I was curious to find out more behind this story and quickly discovered an article at Oxford Ancestors in which described a rationale for this work, namely testing the theory that "most Europeans descended from a 'wave' of immigration from the Near East over the past 8000 years", agriculturalists who had "overwhelmed and displaced the indigenous hunter-gatherer". [2] As Cheddar Man is one of the few British skeletons to date from before the arrival of agriculture in the UK, it provided a ready source of DNA. The researcher noted that the DNA sequences "were identical to many people in Britain today whose ancestors had clearly not been swept away by Near-Eastern farmers." [3] The researcher concluded by noting
As a graphic illustration I took samples from local schoolchildren, two of whose DNA exactly matched Cheddar Man. A third, from the history master, was a very close match, demonstrating the amazing continuity of DNA in Somerset and the fact that Cheddar folk had only moved two miles down the road in more than 10,000 years.  [4]
Let's take a moment to unpack what this "amazing continuity of DNA" means. What this continuity means is that not only do we have a population that can trace its ancestry back to the time given for the creation of Adam, we have a population that evidently was not affected by the flood of Noah. Evangelical historian Mark Noll in his classic "The Scandal of the Evangelical Mind" in quoting geologist Davis Young's observation on how evangelicals shy away from any discussion about science which impacts on literal readings of Gen 1-11 could well be describing how the fundamentalist wing of our community responds to any discussion of these issues
The modern evangelical church is extremely sensitive about open discussion of scientific issues that bear on Genesis 1–11. Enough Christians are so afraid of what might turn up in such discussions that anyone who does try to explore the issues is in ecclesiastical jeopardy. The prevailing atmosphere of fear tends to squelch attempts to deal with these issues. The issue of the origin of humankind is especially sensitive. It seems that the church is afraid to look into paleoanthropology. Where is the curiosity about the physical history of human beings? Among the multitude of evangelical commentaries on Genesis, hardly any of them addresses the problems of anthropology. Geology is often discussed. Some of the commentators have admitted the possibility of a local flood; others are not yet sure of the legitimacy of geological findings. But virtually all of the commentators assume the anthropological universality of the flood without any engagement whatsoever with the archeological and anthropological data relevant to the question of the flood’s impact on the human race. It’s as if the hundreds, perhaps thousands of ancient human sites around the world didn’t exist. [5]
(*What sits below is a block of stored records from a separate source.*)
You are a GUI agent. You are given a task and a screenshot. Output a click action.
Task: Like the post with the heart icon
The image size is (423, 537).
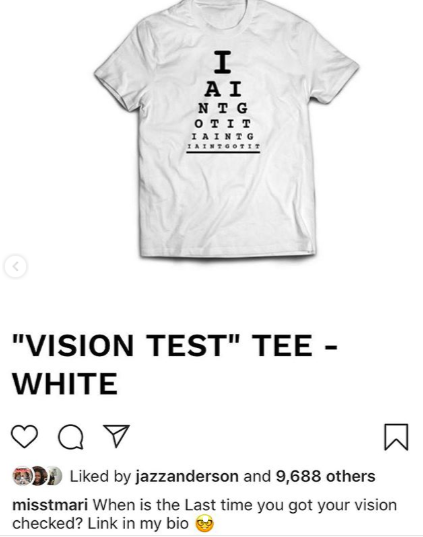coord(24,436)
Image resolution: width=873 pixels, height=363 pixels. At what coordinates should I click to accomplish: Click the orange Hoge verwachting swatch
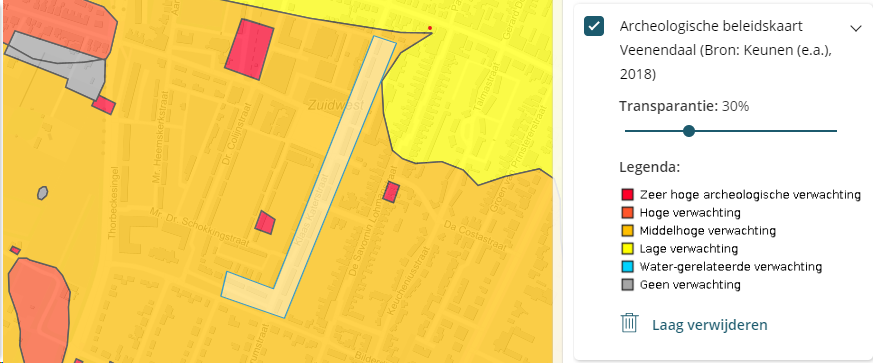(627, 213)
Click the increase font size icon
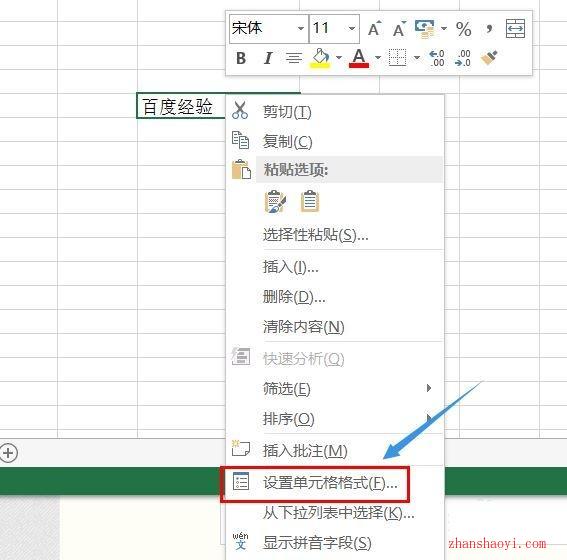 (375, 28)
These ancient human sites do exist, and cannot be ignored or explained away as some godless conspiracy. Any community that values truth cannot continue to ignore them or privilege dogma over fact.

3. ibid
4. ibid
5. Davis A. Young, “Theology and Natural Science,” Reformed Journal, May 1988, 13. Cited in  Mark A. Noll, The Scandal of the Evangelical Mind (Grand Rapids, MI; Cambridge, U.K.: William B. Eerdmans Publishing Company, 1994).